Cette politique financière a abouti à un développement important des marchés financiers au détriment de l’économie réelle, d’où notamment la multiplication des crises financières internationales dont celle survenue en 2008, a ajouté ce journaliste, auteur d’un livre sur les marchés financiers.

A noter que le penseur égyptien altermondialiste Samir Amine qui devait faire partie des intervenants à ce débat, selon le programme des manifestations élaboré par la foire, s’est absenté. Il n’a pas pu faire le déplacement en Tunisie pour des raisons de santé, a indiqué le service communication de la foire internationale du livre de Tunis qui se tient du 24 mars au 2 avril 2017.

Une délégation du FMI attendue cette semaine à Tunis

"Une délégation du FMI est attendue, fin mars à Tunis, pour discuter du processus de mise en œuvre des réformes", a annoncé la ministre des Finances, Lamia Zribi, l’agence TAP.

En attendant le déblocage de la deuxième et troisième tranche du prêt (estimées à 700 millions de dollars) lors de cette visite, le Fonds monétaire international a validé en mai 2016, l’octroi d’un crédit de 2,9 milliards de dollars à la Tunisie.

La Tunisie a jusque-là obtenu 320 millions de dollars à titre de première tranche, alors que le reste du montant sera versé en plusieurs tranches en fonction de l’avancement de l’exécution du programme de réforme économique défini.

La Tunisie face aux défis

D'après un communiqué publié par le FMI en février 2017, l’économie tunisienne continue de faire preuve de résilience dans une conjoncture nationale et internationale difficile. Le taux de croissance devrait rebondir à 2,5 % en 2017, contre 1,3 % en 2016, impulsé par le regain de confiance suscité par la réussite de la conférence Tunisia 2020 en novembre dernier et par l’adoption de textes de loi essentiels liés au secteur privé.

"De redoutables défis macroéconomiques subsistent. La dette publique a continué de s’alourdir, dépassant 60 % du PIB en 2016. Les mesures adoptées par les autorités dans le cadre de la loi de finances de 2017 réduiront le déficit budgétaire global de manière modeste à 5,6 % du PIB, contre une estimation de 6 % en 2016, niveau supérieur à l’objectif visé initialement dans le cadre du MEDC, en raison d’une croissance plus faible et de dérapages de la politique budgétaire."

La masse salariale de la fonction publique en pourcentage du PIB est parmi les plus élevées au monde et le déficit des transactions courantes reste considérable.

Les priorités à entreprendre

Parmi les priorités à court terme évoquées par le FMI figurent "une plus grande mobilisation des recettes fiscales de manière juste et efficiente, la rationalisation de la masse salariale du secteur public afin de dégager une plus grande marge de manœuvre en faveur des investissements publics, et la mise en place du mécanisme d’ajustement des prix des carburants".
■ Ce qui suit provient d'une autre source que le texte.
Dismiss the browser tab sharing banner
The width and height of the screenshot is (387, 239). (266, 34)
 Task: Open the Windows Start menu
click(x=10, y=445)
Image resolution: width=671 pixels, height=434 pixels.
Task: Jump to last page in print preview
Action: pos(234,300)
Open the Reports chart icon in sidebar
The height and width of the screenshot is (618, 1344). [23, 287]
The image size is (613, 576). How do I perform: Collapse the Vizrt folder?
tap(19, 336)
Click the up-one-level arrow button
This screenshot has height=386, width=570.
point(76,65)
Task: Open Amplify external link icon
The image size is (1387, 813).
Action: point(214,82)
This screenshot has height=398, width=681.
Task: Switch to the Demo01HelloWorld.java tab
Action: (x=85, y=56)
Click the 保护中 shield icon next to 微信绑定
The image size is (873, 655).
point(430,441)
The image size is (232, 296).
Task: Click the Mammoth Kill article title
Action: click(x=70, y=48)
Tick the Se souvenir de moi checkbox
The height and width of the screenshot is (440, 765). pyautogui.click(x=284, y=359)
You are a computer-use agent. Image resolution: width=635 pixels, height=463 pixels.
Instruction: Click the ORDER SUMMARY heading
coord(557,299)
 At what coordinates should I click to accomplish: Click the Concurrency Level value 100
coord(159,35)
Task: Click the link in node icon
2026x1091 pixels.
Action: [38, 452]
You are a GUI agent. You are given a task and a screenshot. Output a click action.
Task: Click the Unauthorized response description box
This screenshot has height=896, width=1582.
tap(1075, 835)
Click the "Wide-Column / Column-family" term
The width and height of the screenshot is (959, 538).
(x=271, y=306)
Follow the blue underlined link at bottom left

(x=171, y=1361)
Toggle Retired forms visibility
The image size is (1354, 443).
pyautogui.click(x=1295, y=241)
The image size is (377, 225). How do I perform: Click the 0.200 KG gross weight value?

Les mesures destinées à assurer la viabilité du système de sécurité sociale représentent une autre priorité importante. "Ces initiatives sont vitales pour faire en sorte que l’économie tunisienne connaisse une croissance plus forte et crée davantage d’emplois et pour veiller à ce que tous les Tunisiens continuent à bénéficier de services de base adéquats," estime le FMI dans son communiqué.